Se dopo le elezioni regionali erano suonati i campanelli d’allarme,
dopo il voto comunale si sono messe all’opera proprio tutte le
campane. Innanzitutto per Renzi e per il suo partito, che adesso non
prova neppure a minimizzare e parla apertamente di «una
sconfitta».
La doppia batosta di Venezia e Arezzo, ventennali roccaforti
del centrosinistra, colpisce il premier-segretario sia come
presidente del consiglio che come leader di partito. Né Casson,
un candidato che avrebbe dovuto fare il pieno dei voti di sinistra,
né il renzianissimo Braccialli che avrebbe dovuto sfondare nel
campo avverso, hanno avuto il consenso degli elettori. Al contrario,
in Laguna come nella provincia toscana, sono stati premiati un
imprenditore e un ingegnere, due portabandiera delle forze di
centrodestra, esponenti della società utili a nascondere i partiti
sotto il tappeto. Ha poco di che rallegrarsi il vivace Brunetta con
Forza Italia che a Venezia non arriva nemmeno al 4%, e hanno poco da
recriminare sulle divisioni quelli del Pd se proprio il partito
è stato abbondantemente superato dalla lista di Casson.

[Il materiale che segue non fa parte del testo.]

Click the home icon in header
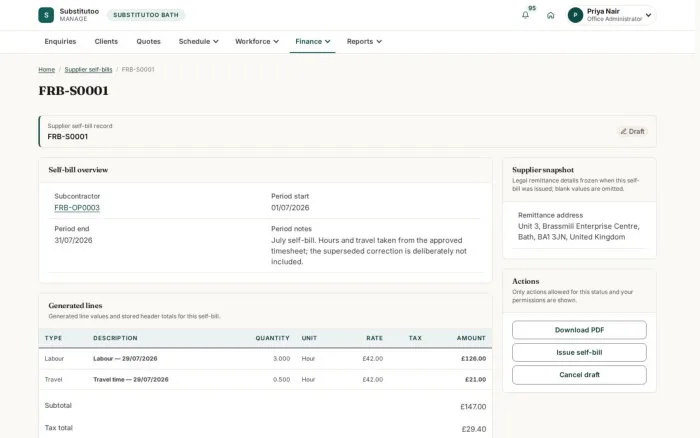Viewport: 700px width, 438px height. click(x=550, y=15)
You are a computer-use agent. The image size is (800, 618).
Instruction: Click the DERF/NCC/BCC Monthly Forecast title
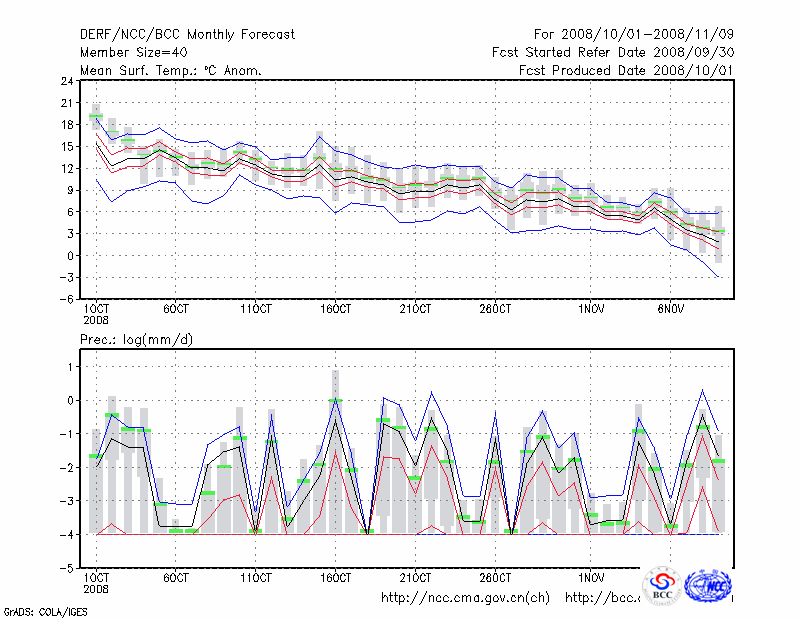(x=187, y=35)
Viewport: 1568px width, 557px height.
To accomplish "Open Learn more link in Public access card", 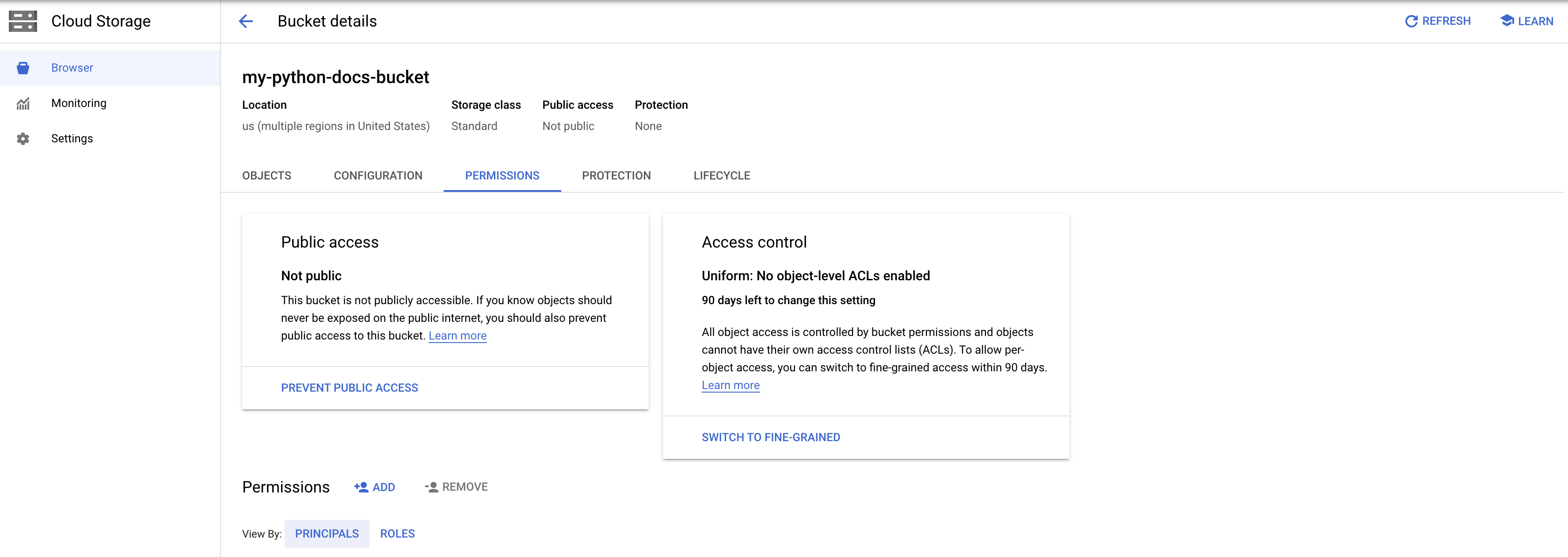I will [x=457, y=336].
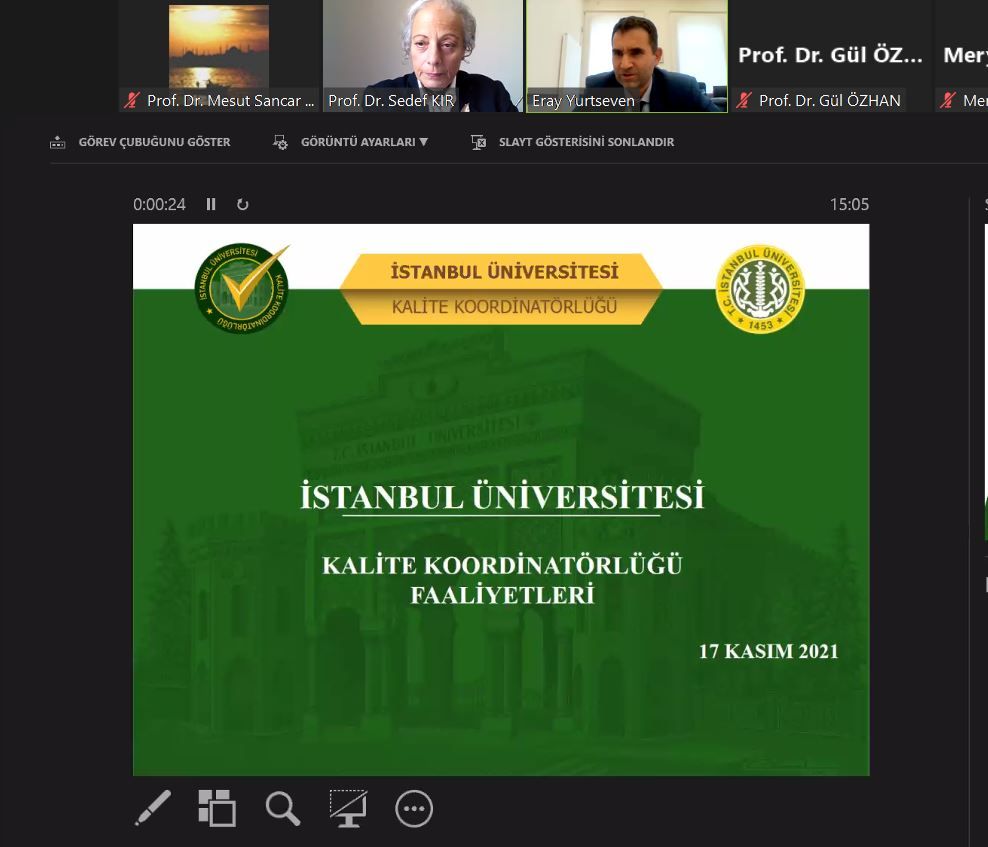Click the magnifier to zoom into slide
This screenshot has width=988, height=847.
[x=282, y=808]
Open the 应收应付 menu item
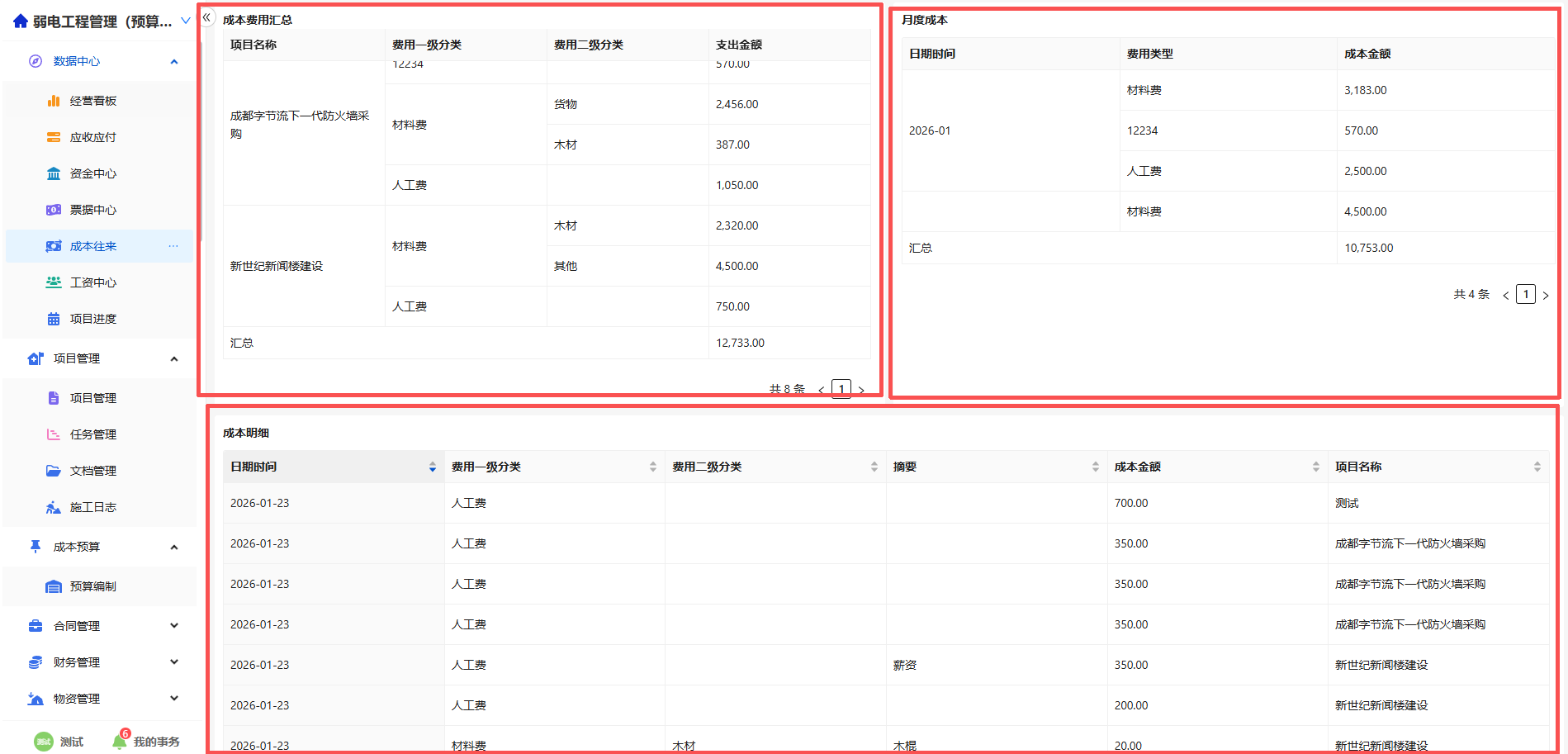Image resolution: width=1568 pixels, height=754 pixels. (92, 137)
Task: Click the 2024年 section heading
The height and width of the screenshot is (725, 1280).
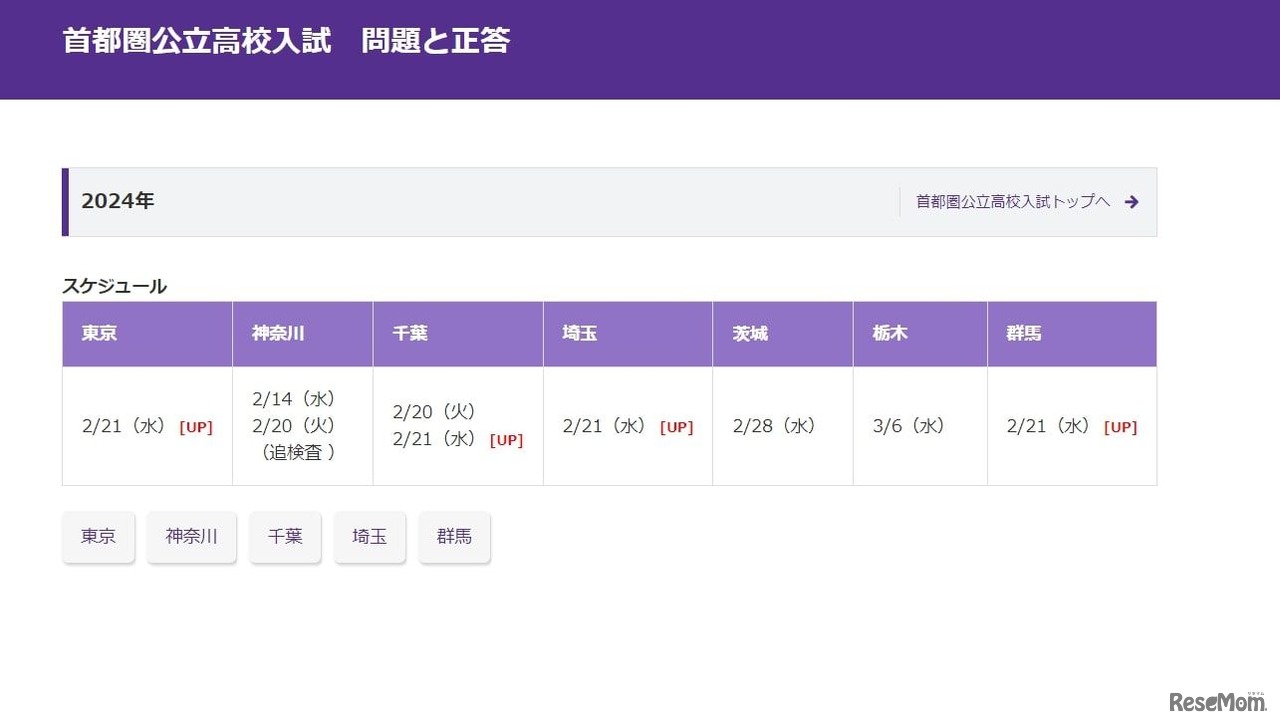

L’altro elemento rilevante del voto è l’errore di sottovalutare
l’avversario dandolo per sconfitto in partenza o considerandolo
facilmente battibile. Come sempre, come fin dall’esordio del
berlusconismo, a destra non trova casa il virus del tafazzismo,
tipica patologia della sinistra, e quando è il momento le divisioni
si annullano e il cartello si mostra compatto.
Il tafazzismo, invece, ha contagiato il Movimento dei 5Stelle,
conquistato dal tanto peggio tanto meglio. Nella speranza di
raccogliere i frutti che gli avversari (tutto il Parlamento) non
sono in grado di riprendere. Ma questo riguarda il futuro. Qui e ora
va detto che se il M5S strappa qualche importante comune segnando
un’altra tappa del suo radicamento, resta che il Movimento
soprattutto si distingue per fare da spalla al centro-destra. Come
dimostra in pieno il caso Venezia.
Non votare Casson significa non sostenere un personaggio — un
magistrato — e una politica — onestà e mani pulite — che rientra
perfettamente nella cultura pentastellata. Se le scelte avvenute
alle regionali erano oltremodo legittime — un’organizzazione che
raccoglie un consenso ampio, deve essere ambiziosa — quella di non
partecipare al ballottaggio veneziano è distruttiva
e autodistruttiva.
Ma chi deve preoccuparsi più di tutti è il premier/segretario.
Dopo questo importante voto amministrativo Renzi dovrebbe prestare
meno attenzione alla grancassa mediatica che gli suona la serenata
e avere maggior cura alla realtà del paese per quella che è. Se il Pd
perde sia con un candidato di sinistra che con uno di destra, vuol
dire che lo sfondamento al centro è una chimera e la riconquista
di un consenso a sinistra un’illusione. Anche perché l’unico dato
nazionale incontrovertibile, indiscutibile e apparentemente
anche invincibile resta l’astensionismo. Che colpisce tutti,
politica e antipolitica, destra e sinistra.
La fuga dalle urne e l’emorragia di voti del Pd smentiscono le
magnifiche sorti delle furbizie costituzionali (l’Italicum)
e delle scorciatoie liberiste (jobs act). Del resto la tragedia
delle migrazioni, che attraversa i nostri territori mettendo in
forse persino la frontiera dell’umana solidarietà, è testimonianza
sufficiente per consigliare di tornare con i piedi per terra.